DIRECTIONS: Convert the items below into a JSON list of strings with one string per line, starting at the line that contains "Open Newcastle United" and ending after the line that contains "Action: [401, 167]". Leave out blank lines and everything outside that range.

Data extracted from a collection

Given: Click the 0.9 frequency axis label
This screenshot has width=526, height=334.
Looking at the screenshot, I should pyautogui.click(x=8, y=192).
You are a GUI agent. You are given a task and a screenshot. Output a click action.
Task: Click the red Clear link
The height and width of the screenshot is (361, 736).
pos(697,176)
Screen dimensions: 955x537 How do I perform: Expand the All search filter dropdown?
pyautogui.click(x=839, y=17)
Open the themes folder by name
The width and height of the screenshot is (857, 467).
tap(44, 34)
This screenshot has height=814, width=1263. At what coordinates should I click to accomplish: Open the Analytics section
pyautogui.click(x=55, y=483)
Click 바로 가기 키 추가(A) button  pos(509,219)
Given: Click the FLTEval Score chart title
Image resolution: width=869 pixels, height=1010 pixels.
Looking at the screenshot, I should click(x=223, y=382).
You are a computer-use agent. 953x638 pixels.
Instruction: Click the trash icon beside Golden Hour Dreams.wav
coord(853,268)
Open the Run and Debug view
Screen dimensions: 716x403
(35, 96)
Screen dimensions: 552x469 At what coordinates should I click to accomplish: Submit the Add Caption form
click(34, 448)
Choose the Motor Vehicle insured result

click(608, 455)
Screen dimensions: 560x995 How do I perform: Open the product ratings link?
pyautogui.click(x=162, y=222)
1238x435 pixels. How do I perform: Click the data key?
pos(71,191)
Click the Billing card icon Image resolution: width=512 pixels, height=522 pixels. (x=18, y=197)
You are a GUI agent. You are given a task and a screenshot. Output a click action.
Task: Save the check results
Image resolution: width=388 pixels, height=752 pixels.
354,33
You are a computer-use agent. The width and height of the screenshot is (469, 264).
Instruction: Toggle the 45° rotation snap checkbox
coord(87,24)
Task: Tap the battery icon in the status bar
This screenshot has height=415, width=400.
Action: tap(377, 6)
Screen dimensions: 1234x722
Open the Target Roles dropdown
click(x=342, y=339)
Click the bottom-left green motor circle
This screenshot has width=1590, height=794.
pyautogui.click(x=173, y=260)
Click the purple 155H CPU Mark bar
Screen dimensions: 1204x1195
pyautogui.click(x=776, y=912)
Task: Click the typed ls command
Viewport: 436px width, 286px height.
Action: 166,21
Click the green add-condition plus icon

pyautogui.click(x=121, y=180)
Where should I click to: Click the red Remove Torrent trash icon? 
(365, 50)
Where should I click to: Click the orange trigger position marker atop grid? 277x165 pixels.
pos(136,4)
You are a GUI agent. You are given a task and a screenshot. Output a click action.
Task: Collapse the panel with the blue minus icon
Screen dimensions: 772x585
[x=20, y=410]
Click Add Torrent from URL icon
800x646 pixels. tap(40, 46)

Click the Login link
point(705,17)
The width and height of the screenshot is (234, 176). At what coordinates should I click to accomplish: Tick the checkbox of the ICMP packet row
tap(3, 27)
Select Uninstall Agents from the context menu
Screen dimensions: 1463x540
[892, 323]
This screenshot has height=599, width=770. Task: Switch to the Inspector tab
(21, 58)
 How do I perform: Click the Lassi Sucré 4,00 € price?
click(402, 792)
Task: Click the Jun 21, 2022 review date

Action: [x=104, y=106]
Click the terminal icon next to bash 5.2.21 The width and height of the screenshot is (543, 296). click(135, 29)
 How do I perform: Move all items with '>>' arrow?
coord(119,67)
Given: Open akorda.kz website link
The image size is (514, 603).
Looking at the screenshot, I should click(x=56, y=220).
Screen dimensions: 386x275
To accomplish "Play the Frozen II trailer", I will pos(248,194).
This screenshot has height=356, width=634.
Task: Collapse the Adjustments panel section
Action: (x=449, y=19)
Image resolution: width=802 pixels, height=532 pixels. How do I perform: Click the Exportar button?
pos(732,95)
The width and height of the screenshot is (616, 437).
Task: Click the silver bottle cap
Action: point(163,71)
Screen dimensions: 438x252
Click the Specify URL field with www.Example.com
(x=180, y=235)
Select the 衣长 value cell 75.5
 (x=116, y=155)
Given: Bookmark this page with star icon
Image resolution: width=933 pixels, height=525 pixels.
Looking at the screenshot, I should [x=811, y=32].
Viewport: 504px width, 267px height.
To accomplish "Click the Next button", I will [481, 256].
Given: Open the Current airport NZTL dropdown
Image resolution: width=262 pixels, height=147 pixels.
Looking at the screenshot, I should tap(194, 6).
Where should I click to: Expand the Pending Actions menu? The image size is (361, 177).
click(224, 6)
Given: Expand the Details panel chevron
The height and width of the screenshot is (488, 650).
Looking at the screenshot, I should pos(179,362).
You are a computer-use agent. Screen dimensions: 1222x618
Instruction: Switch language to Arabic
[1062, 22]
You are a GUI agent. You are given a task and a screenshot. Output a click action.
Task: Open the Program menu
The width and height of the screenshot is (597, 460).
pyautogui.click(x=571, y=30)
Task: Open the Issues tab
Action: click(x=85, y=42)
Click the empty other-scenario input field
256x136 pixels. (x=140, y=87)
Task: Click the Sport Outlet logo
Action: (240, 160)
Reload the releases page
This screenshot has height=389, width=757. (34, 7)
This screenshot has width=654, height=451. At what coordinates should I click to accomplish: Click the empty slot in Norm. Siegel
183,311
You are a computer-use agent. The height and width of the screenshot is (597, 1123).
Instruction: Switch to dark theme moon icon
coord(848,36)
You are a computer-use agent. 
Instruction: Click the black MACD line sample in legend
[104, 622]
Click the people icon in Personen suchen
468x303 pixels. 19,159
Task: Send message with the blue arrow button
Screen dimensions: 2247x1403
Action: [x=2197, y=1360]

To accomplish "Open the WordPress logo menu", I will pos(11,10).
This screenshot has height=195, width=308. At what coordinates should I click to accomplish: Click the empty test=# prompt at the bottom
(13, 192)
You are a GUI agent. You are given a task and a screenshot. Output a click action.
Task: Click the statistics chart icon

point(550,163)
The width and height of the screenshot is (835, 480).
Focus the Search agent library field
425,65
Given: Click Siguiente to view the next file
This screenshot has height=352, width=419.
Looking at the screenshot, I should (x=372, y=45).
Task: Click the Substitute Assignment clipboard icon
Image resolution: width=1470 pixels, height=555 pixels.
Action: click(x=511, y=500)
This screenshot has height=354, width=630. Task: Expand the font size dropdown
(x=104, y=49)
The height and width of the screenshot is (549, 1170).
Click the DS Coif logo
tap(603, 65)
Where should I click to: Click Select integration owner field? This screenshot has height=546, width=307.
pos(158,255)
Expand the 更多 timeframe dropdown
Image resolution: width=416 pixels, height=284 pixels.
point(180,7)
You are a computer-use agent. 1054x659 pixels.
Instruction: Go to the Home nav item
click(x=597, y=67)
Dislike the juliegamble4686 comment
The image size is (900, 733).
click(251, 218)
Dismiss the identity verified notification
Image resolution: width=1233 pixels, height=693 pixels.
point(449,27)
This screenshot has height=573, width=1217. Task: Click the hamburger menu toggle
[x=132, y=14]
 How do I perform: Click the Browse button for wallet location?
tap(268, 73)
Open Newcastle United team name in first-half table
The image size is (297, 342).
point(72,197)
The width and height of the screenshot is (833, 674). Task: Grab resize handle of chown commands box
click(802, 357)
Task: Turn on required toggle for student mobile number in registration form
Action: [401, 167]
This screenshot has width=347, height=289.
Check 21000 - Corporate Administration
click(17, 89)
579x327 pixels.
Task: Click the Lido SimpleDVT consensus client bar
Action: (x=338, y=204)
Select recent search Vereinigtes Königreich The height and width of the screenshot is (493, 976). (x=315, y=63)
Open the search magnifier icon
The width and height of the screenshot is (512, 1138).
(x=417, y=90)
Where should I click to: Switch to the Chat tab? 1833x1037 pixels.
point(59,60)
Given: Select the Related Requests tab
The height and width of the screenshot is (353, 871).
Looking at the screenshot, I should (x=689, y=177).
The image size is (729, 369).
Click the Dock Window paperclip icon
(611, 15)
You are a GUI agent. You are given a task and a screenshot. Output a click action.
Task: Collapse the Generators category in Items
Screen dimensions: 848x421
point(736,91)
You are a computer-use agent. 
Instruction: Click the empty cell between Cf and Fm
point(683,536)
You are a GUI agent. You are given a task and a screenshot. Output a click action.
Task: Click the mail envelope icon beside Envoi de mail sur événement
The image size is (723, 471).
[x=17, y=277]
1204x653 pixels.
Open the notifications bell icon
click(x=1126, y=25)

THE OUTPUT:
[
  "Open Newcastle United team name in first-half table",
  "The image size is (297, 342).",
  "point(72,197)",
  "The width and height of the screenshot is (833, 674). Task: Grab resize handle of chown commands box",
  "click(802, 357)",
  "Task: Turn on required toggle for student mobile number in registration form",
  "Action: [401, 167]"
]